Stored data entries
--
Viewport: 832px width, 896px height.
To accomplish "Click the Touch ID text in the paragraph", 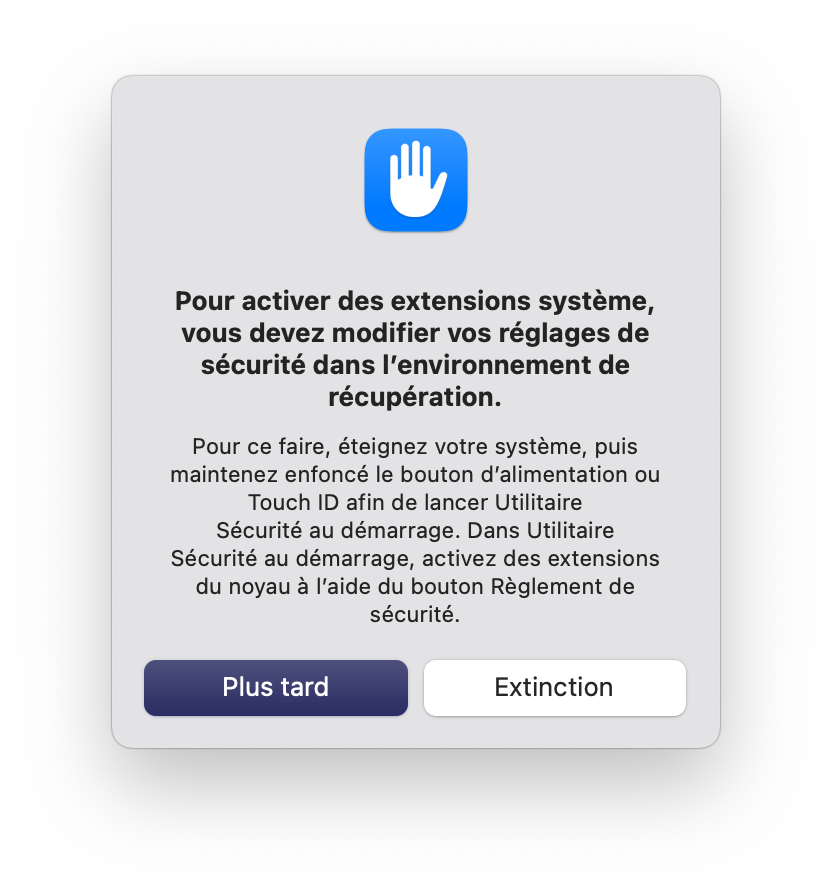I will tap(293, 502).
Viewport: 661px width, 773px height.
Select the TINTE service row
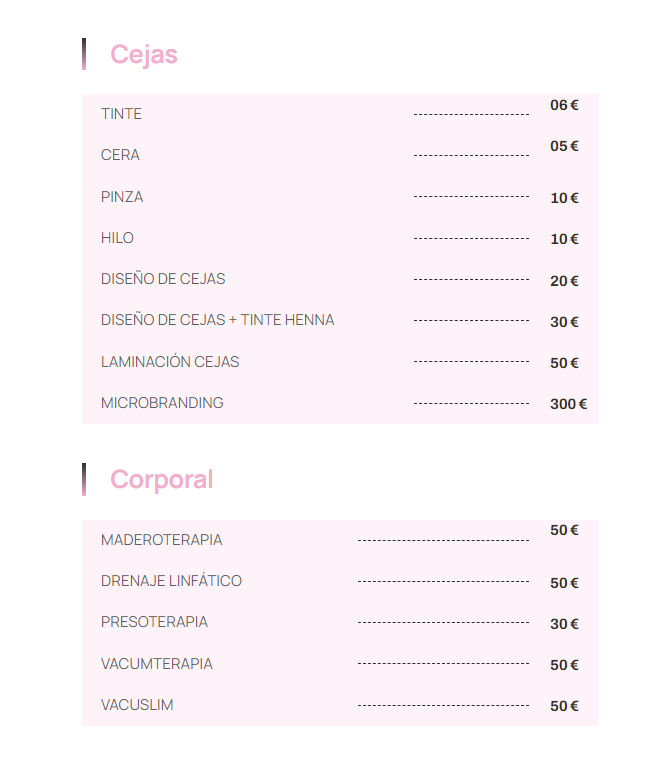[x=340, y=114]
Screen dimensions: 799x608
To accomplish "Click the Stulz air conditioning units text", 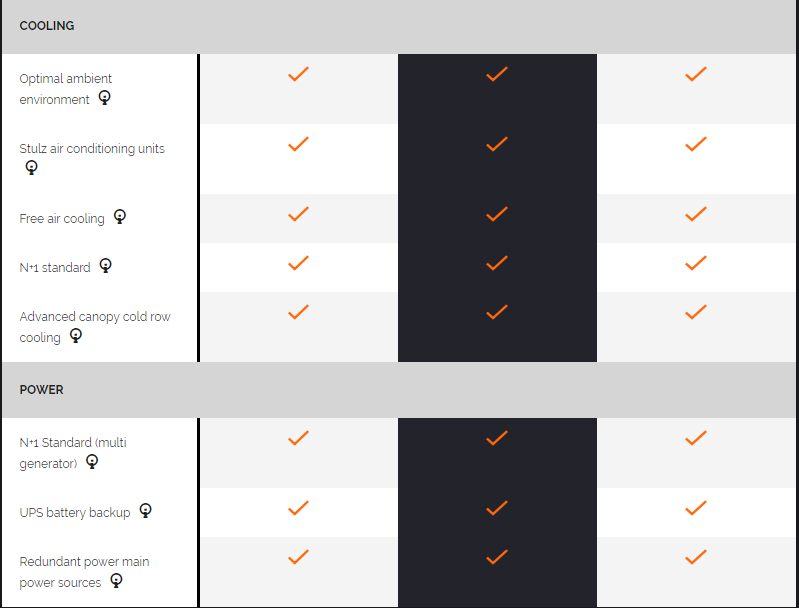I will [92, 148].
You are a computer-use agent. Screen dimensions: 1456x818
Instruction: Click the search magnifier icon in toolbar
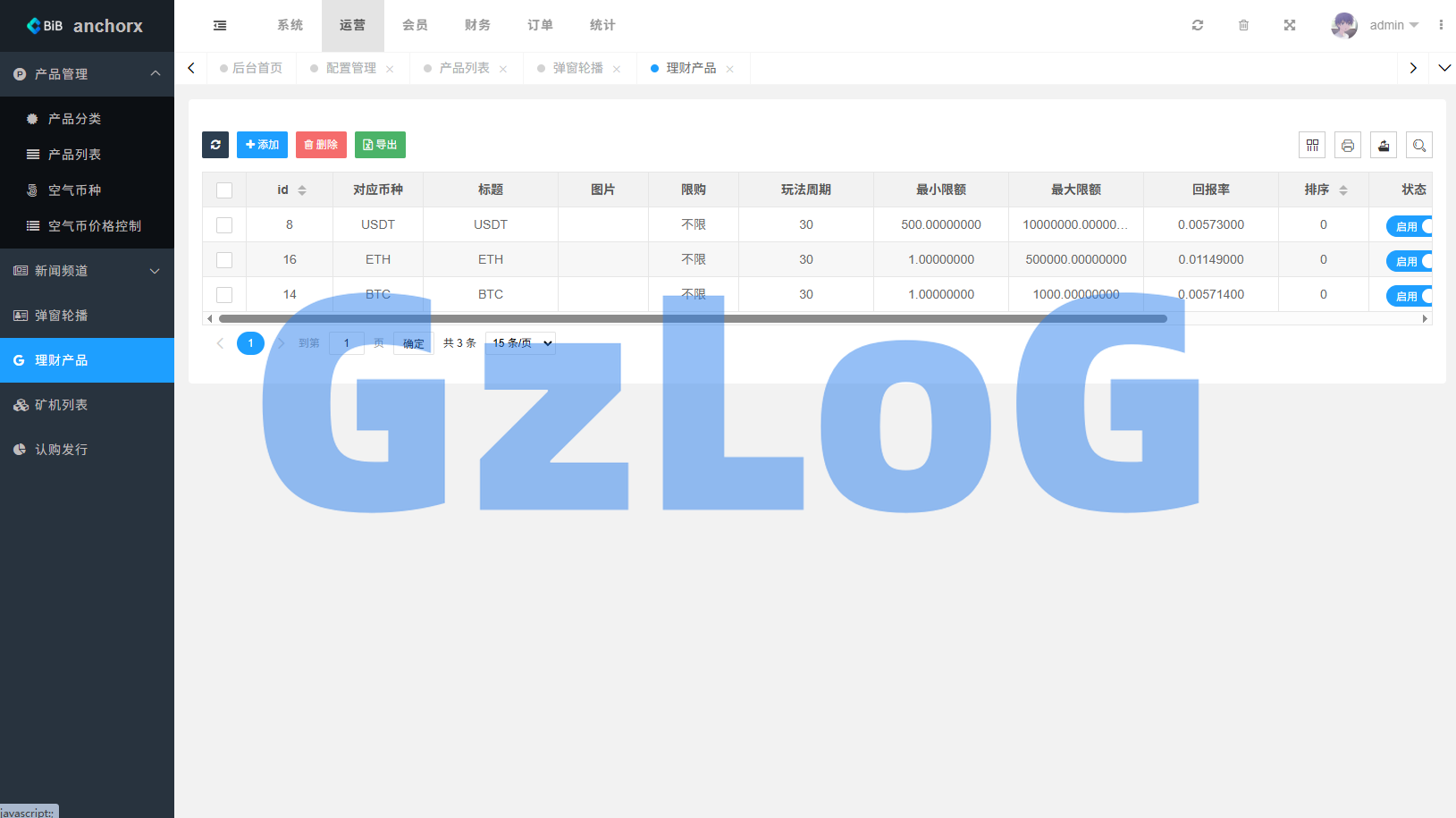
--
WORK REQUEST:
Those lines of the records that contain the string "Viewport" should be identified and copied.

FINAL ANSWER:
Viewport: 832px width, 896px height.
Viewport: 661px width, 773px height.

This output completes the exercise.